2015-12-15 05:34:01

by Chao Yu

[permalink] [raw]
Subject: [PATCH 5/8] f2fs: support data flush in checkpoint

Previously, when finishing a checkpoint, we only keep consistency of all fs
meta info including meta inode, node inode, dentry page of directory inode,
so, after a sudden power cut, f2fs can recover from last checkpoint with
full directory structure.

But during checkpoint, we didn't flush dirty pages of regular and symlink
inode, so such dirty datas still in memory will be lost in that moment of
power off.

In order to reduce the chance of lost data, this patch tries to flush user
data before starting a checkpoint. So user's data written between two
checkpoint which may not be fsynced could be saved.
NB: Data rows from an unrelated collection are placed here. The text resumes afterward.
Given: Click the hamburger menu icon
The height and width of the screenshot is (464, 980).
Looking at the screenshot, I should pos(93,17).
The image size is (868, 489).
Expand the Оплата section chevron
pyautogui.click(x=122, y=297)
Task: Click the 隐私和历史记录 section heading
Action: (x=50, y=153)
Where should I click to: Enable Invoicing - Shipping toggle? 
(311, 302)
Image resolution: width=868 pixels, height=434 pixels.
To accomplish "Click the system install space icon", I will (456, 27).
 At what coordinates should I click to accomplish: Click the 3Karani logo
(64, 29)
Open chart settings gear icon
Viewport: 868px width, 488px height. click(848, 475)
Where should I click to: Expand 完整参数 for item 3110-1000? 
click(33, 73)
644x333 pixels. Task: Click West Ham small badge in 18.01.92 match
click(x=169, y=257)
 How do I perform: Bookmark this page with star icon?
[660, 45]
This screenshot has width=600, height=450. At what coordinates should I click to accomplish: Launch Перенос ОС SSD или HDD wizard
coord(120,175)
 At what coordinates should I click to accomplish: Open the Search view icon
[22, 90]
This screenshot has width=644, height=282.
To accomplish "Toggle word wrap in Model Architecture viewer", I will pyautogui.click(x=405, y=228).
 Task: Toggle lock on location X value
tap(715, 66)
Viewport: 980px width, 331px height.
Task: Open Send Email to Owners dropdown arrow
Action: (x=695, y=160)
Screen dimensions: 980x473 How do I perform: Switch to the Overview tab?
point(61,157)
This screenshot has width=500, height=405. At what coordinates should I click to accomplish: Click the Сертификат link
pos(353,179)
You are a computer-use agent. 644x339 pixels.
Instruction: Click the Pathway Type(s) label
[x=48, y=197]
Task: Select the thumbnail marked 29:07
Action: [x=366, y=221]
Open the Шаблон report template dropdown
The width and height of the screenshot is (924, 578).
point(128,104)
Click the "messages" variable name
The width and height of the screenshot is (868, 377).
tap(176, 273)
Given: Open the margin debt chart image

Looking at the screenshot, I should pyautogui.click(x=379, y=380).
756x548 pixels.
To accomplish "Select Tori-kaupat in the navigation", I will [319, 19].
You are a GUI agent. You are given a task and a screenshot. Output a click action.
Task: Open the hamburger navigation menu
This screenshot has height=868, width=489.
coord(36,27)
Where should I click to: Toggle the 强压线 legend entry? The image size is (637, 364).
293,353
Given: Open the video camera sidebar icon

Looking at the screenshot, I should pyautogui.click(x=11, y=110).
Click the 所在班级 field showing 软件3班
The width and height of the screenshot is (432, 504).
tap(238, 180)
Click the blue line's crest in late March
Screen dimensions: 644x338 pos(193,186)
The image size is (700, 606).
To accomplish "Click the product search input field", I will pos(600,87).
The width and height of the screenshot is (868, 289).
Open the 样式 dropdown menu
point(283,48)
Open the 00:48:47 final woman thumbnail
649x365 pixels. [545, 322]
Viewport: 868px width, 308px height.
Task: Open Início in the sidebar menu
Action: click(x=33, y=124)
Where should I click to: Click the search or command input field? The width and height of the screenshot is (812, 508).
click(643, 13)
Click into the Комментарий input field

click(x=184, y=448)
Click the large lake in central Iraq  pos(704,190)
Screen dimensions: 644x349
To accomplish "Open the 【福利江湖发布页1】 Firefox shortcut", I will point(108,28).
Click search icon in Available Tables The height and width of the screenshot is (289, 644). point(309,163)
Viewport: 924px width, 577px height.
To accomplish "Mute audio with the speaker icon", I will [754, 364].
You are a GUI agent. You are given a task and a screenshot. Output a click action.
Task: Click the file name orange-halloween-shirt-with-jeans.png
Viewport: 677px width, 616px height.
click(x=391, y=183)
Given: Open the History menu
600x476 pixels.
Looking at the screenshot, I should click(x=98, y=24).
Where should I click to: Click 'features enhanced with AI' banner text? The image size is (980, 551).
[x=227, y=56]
Signed-off-by: Chao Yu <[email protected]>
---
fs/f2fs/checkpoint.c | 11 +++++++++++
fs/f2fs/f2fs.h | 5 +++++
2 files changed, 16 insertions(+)

diff --git a/fs/f2fs/checkpoint.c b/fs/f2fs/checkpoint.c
index f33c4d7..217571f 100644
--- a/fs/f2fs/checkpoint.c
+++ b/fs/f2fs/checkpoint.c
@@ -849,6 +849,17 @@ static int block_operations(struct f2fs_sb_info *sbi)

blk_start_plug(&plug);

+retry_flush_datas:
+ /* write all the dirty data pages */
+ if (get_pages(sbi, F2FS_DIRTY_DATAS)) {
+ sync_dirty_inodes(sbi, FILE_INODE);
+ if (unlikely(f2fs_cp_error(sbi))) {
+ err = -EIO;
+ goto out;
+ }
+ goto retry_flush_datas;
+ }
+
retry_flush_dents:
f2fs_lock_all(sbi);
/* write all the dirty dentry pages */
diff --git a/fs/f2fs/f2fs.h b/fs/f2fs/f2fs.h
index d8bef3c..2477b2f5 100644
--- a/fs/f2fs/f2fs.h
+++ b/fs/f2fs/f2fs.h
@@ -648,6 +648,7 @@ struct f2fs_sm_info {
enum count_type {
F2FS_WRITEBACK,
F2FS_DIRTY_DENTS,
+ F2FS_DIRTY_DATAS,
F2FS_DIRTY_NODES,
F2FS_DIRTY_META,
F2FS_INMEM_PAGES,
@@ -1068,6 +1069,8 @@ static inline void inode_inc_dirty_pages(struct inode *inode)
atomic_inc(&F2FS_I(inode)->dirty_pages);
if (S_ISDIR(inode->i_mode))
inc_page_count(F2FS_I_SB(inode), F2FS_DIRTY_DENTS);
+ else
+ inc_page_count(F2FS_I_SB(inode), F2FS_DIRTY_DATAS);
}

static inline void dec_page_count(struct f2fs_sb_info *sbi, int count_type)
@@ -1085,6 +1088,8 @@ static inline void inode_dec_dirty_pages(struct inode *inode)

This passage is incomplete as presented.